I created a simple door and key system, using generic assets of a cone to represent the key, and a cube to represent the door…
This works pretty well so far, and accomplishes the following:
- If you try the door without grabbing the key, it tells you that you need to get the key.
- If you grab the key, it assigns the variable saying you now have it, and then destroys the cone that acts as the key. (Representing the key pickup.)
- Once you have the key, if you try the door, it destroys the cube that acts as the door. (Representing the door opening.)
Now, my challenge is this: Is there a simple way to have multiple keys on a level that corresponds with specific doors? (i.e. I have key 1, 2 and 3, which open door 1, 2 and 3, respectively.) I have been trying to work through the logic that says the following:
- If you try any of the three doors and have no keys, it will tell you “you don’t have a key”. (Sure, I could cheat and say “you don’t have the key for THIS DOOR”, but that would be a cop-out.)
- If you have one key, and you try the wrong door, it will tell you “this is not the correct key for this door”
- If you have more than one key, and you try the right door, it will tell you “none of the keys you have open this door”
- If you have the right key in your inventory for the door, it will open (or destroy, in this case) the door
Shy of building (what my brain can only comprehend are) giant blueprints for each of the keys and doors, is there a simple way to make this work? I can think it through, having multiple branches and multiple outcomes, but I think there may be a better way to do this…
I was considering trying to determine if each ‘key’ could be assigned a unique value so that any combination would add up to a specific total which would tell you which keys you had, and then this calculation could be applied to each door itself.
For example:
- Key 1 is worth 1
- Key 2 is worth 3
- Key 3 is worth 5
So… if you owned the following combinations:
Key 1 alone, the total would be 1.
Key 2 alone, the total would be 3.
Key 3 alone, the total would be 5.
Key 1 and 2, the total would be 4.
Key 1 and 3, the total would be 6.
Key 2 and 3, the total would be 8.
Key 1, 2 and 3, the total would be 9.
Am I thinking too much here? Obviously, having only three keys wouldn’t be as confusing as having ten keys and ten doors, but would something like this work? Is there something much better than this, that could accommodate what I’m looking for?
Thanks, in advance!

> [ENTRIES SHOWN]:
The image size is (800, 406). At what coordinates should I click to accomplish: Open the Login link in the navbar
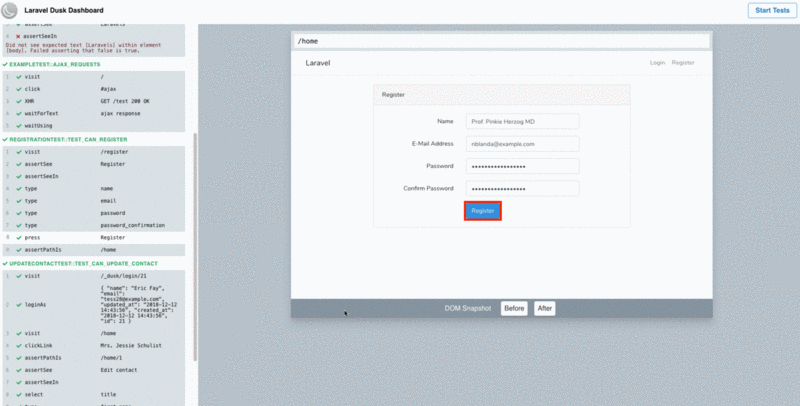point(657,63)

* * *

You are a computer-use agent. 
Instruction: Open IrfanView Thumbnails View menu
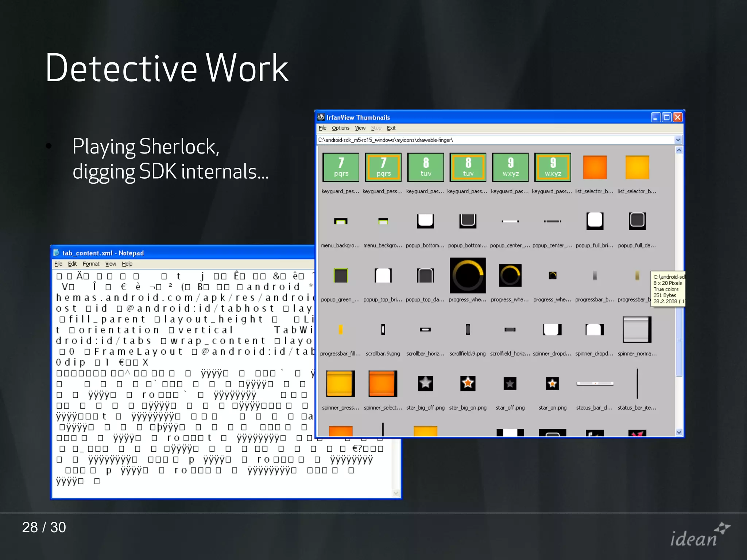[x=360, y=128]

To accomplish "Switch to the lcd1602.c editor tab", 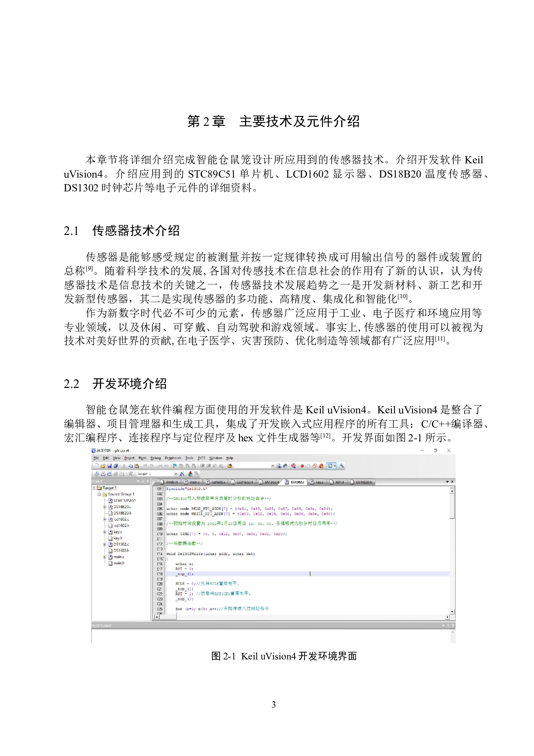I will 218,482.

> [TASKS FOR THIS EXERCISE]:
1) Answer these questions about the door-and-key post, one line each:
(a) Which generic asset stands in for the key?
(b) What value is Key 2 given in the proposed numbering scheme?
(c) What total does the post give for owning Key 1, 2 and 3?
2) Reproduce the stretch of the door-and-key post from "Key 1 and 3, the" through "I’m looking for?".

> [RESULTS]:
1)
(a) A cone.
(b) 3.
(c) 9.

2)
Key 1 and 3, the total would be 6.
Key 2 and 3, the total would be 8.
Key 1, 2 and 3, the total would be 9.
Am I thinking too much here? Obviously, having only three keys wouldn’t be as confusing as having ten keys and ten doors, but would something like this work? Is there something much better than this, that could accommodate what I’m looking for?